Multiple mechanisms including oxidative stress, inflammation and excitotoxicity contribute to brain injury during ischemic stroke [1,2]. Regardless of the specific mechanism at play, the ultimate fate of most affected brain cells is death, unless timely and appropriate interventions are implemented. Recently, studies from other labs and ours have identified various forms of cell death, such as apoptosis, necroptosis, pyroptosis, and ferroptosis, occurring in the brain during ischemic stroke [[3], [4], [5], [6], [7], [8]]. Each of these forms of cell death plays a pivotal role in the pathophysiology of ischemic stroke.

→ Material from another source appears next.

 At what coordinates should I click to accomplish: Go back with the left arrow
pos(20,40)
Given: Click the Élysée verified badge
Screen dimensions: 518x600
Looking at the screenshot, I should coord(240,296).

The cell death pathways implicated in ischemic stroke are highly interconnected, functioning within a complex network with extensive crosstalk. Key proteins involved in the pathway crosstalk, such as receptor-interacting protein kinase 1 (RIPK1), Caspases, and Bcl-2 family proteins, are involved in regulating multiple cell death pathways. For instance, RIPK1 is a key mediator of necroptosis but also modulates apoptosis and pyroptosis [9,10]. Caspase-8 is classically considered an apoptotic Caspase but also cleaves and activates gasdermin D, a key mediator of pyroptosis [11]. Similarly, Caspase-3 has roles in both apoptosis and pyroptosis [10,11]. This intricate network with extensive crosstalk between regulators complicates the development of targeted therapies, as the consequences of inhibiting a single node within the network are not fully understood. Thus, elucidating the interplay between diverse cell death pathways and their key regulatory proteins is imperative for identifying therapeutic targets that can potentially modulate cell death in many forms of cell death in stroke, and thus develop effective stroke treatments.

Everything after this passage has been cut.